Provided material -
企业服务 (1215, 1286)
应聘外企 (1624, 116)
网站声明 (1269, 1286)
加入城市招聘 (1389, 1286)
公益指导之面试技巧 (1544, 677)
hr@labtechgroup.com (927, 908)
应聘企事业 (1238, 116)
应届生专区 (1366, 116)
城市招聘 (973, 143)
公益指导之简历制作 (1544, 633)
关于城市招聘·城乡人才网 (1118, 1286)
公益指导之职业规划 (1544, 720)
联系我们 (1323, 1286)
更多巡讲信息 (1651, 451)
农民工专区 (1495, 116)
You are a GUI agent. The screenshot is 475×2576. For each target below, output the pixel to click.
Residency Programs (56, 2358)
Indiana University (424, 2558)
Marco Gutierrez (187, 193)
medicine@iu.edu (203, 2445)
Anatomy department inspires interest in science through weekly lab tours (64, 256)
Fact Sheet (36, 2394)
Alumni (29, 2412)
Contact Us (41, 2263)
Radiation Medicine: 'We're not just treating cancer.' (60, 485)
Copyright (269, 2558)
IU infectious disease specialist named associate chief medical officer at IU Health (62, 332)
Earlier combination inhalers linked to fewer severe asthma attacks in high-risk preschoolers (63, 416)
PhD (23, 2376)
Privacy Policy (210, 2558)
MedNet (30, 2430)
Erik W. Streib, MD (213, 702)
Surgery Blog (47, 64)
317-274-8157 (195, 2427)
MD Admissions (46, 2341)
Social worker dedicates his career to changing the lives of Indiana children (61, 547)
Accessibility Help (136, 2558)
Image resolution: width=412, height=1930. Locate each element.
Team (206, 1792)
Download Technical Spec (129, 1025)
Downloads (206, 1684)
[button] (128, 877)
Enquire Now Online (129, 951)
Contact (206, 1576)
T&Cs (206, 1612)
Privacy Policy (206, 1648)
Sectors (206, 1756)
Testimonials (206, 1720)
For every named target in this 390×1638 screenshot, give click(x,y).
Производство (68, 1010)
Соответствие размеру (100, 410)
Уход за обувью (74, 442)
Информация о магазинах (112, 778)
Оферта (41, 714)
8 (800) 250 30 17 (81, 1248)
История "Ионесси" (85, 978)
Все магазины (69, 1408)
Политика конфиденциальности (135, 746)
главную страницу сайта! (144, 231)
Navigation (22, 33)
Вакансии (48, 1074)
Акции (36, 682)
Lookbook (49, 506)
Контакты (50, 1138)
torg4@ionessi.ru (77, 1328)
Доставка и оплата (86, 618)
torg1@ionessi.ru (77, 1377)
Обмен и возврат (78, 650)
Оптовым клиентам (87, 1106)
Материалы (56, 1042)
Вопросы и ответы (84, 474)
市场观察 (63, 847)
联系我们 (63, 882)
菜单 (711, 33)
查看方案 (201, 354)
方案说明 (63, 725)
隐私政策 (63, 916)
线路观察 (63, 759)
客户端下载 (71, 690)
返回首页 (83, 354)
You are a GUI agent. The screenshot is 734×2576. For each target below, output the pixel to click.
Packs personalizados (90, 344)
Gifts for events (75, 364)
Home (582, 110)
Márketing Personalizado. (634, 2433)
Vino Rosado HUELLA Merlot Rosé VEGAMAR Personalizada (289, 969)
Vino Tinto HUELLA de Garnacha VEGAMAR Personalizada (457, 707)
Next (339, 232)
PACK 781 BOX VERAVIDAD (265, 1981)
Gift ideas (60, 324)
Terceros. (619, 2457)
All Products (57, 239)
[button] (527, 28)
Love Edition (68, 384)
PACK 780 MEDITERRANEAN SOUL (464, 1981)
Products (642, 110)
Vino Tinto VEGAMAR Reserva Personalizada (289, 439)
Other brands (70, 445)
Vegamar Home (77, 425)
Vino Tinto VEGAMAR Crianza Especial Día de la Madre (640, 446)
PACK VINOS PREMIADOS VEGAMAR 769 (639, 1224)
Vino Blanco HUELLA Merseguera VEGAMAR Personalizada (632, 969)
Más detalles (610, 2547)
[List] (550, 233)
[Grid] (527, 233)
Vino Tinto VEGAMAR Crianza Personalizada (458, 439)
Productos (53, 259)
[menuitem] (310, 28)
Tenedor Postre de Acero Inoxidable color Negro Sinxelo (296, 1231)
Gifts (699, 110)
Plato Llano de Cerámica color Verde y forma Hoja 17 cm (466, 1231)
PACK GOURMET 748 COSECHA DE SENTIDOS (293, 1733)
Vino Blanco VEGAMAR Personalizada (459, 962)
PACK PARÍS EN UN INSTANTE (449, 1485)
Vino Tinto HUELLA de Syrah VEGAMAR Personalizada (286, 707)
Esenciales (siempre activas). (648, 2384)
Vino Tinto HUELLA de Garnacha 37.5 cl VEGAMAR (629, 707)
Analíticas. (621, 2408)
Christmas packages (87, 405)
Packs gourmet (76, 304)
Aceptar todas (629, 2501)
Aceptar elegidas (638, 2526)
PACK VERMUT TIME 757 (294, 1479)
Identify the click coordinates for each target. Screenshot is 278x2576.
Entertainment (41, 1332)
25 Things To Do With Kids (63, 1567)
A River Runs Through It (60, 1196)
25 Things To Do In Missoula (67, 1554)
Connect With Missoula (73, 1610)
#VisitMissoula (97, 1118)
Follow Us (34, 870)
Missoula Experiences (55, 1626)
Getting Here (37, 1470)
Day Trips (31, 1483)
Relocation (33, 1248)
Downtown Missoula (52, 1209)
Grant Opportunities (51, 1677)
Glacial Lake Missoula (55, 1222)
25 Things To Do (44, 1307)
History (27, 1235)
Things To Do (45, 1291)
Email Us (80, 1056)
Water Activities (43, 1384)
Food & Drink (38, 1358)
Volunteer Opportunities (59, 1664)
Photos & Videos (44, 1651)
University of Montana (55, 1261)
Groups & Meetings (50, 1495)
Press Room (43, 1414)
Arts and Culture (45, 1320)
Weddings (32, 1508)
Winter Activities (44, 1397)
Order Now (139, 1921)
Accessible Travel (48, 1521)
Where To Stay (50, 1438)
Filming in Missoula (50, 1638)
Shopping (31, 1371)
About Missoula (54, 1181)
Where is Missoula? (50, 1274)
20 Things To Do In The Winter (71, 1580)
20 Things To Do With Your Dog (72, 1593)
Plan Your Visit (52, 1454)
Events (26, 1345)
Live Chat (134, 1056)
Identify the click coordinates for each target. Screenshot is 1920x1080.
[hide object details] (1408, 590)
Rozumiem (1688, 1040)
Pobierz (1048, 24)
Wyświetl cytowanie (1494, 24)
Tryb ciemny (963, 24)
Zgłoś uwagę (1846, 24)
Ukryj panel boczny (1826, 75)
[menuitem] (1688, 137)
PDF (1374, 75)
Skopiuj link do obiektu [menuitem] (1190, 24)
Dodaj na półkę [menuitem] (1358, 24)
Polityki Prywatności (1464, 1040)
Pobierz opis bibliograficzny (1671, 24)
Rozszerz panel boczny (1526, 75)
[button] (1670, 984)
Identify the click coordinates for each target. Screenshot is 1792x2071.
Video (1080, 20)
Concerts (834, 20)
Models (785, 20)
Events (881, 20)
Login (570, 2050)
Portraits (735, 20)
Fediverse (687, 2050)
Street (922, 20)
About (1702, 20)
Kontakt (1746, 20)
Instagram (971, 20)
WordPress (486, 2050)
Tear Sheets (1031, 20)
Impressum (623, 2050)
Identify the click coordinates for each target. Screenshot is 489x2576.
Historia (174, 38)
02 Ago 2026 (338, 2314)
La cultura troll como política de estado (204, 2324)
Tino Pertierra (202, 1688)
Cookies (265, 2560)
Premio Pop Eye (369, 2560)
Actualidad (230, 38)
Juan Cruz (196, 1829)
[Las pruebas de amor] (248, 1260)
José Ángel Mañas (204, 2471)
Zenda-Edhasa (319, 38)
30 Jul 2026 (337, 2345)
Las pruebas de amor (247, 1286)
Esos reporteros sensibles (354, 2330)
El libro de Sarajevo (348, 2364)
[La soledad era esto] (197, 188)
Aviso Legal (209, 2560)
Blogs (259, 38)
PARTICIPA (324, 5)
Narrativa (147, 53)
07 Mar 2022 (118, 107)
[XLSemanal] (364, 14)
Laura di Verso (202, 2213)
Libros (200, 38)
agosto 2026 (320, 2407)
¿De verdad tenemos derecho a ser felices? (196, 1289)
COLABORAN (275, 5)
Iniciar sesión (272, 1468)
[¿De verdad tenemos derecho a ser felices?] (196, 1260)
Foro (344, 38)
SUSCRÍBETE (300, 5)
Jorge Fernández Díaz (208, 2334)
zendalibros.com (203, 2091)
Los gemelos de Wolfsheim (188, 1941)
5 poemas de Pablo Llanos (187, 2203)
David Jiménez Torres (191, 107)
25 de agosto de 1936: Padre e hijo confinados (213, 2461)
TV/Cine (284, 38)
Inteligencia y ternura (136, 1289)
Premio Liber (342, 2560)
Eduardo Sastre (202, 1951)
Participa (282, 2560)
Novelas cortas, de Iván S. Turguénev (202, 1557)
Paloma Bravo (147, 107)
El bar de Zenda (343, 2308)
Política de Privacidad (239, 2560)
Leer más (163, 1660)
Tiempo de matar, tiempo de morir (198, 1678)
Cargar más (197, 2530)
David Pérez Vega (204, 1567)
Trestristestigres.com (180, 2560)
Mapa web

Task to carry out -
Take the line above containing "Earlier combination inhalers", the line containing "317-274-8157 (195, 2427)", and all lines in between, and copy them exactly without anything else.

Task response -
Earlier combination inhalers linked to fewer severe asthma attacks in high-risk preschoolers (63, 416)
PhD (23, 2376)
Privacy Policy (210, 2558)
MedNet (30, 2430)
Erik W. Streib, MD (213, 702)
Surgery Blog (47, 64)
317-274-8157 (195, 2427)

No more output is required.